This is just a wonderfully marvelous song released three weeks ago by one of my favorite female artists. I particularly like the line “climbing behind a fierce concern” and the way the word “change” appears. I like her micro/macro sensibility, not sure if we all are ‘1000 points of light’ or bugs.

In my utopia Patti Smith, Natalie Merchant, and PJ Harvey would play a show together and I would go with a gaggle of buddies and then we would all go back to Patty’s place for tapas and red wine.

I had the privilege to be one of 50 people in a room with Patti Smith a few months ago as she read from her new memoir that received the National Book Award in 2010; she even played a few acoustic songs. When we spoke before her formal reading, we talked about her voice, representing so many people’s feelings, and how profound it is that she is infiltrating the mainstream. Most know her in the progressive/alternative music scene, but Rock and Roll Hall of Fame and National Book Award makes her mainstream now, and this is a remarkable feat of “cultural shift.” She did this by being a good storyteller, a great writer, and working every day. She has inspired me to write; which seems like a healthy progression from my college days of listening to Horses with almost an obsessive capacity (with Jenna Jones!).

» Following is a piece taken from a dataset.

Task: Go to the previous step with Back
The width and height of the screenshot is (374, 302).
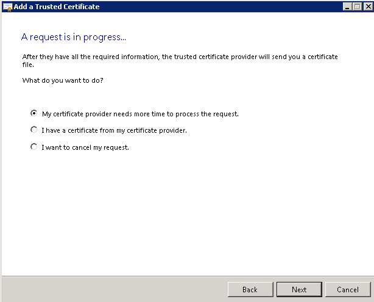Action: point(250,289)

At this reading a few months ago, she said many interesting and profound things, but one of the most telling was that she was pretty sure credit cards were going to cause the downfall of a nation. She said, “Credit cards were the worst possible invention; the most terrible thing to happen to American youth.” She felt being hungry and “wanting things that you can’t have” makes drive. Having everything that you need with a swipe, enables apathy and inaction.

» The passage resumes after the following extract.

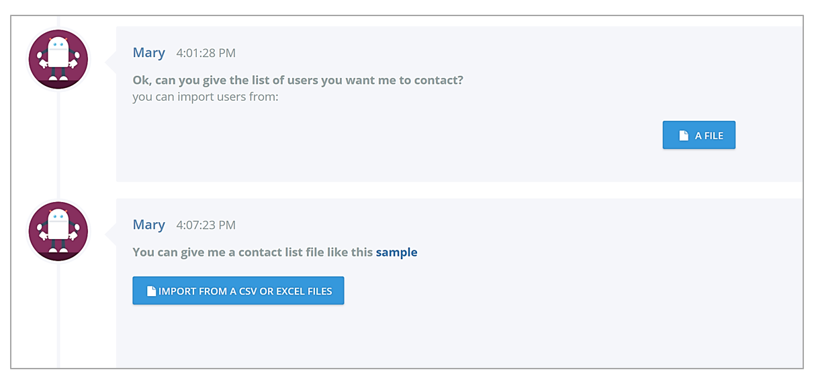The height and width of the screenshot is (380, 814).
Task: Click the 4:07:23 PM timestamp
Action: tap(206, 225)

I understand escapism. I understand wanting to retreat from activism and watch Raising Hope and “sick your head in the sand.” I live where I live to shut out large amounts of “cultural noise” on purpose. Calculated. I adore Henry David Thoreau (1817–1862) an American author, poet, abolitionist, naturalist, tax resister, development critic, surveyor, historian, philosopher, and leading transcendentalist. “He is best known for his book Walden, a reflection upon simple living in natural surroundings, and his essay, Civil Disobedience, an argument for individual resistance to civil government in moral opposition to an unjust state.” There have been strong anti-intellectual trends that have been currents in America since the early 1800s. Americans did not want gigantic systems governing them (that’s why they left Europe right?). They wanted good transparent local representation. Representation. They wanted good representation. So politics, like good art, wants good representation. And Thoreau reminds me how much good art and good politics are interwoven for fulfillment.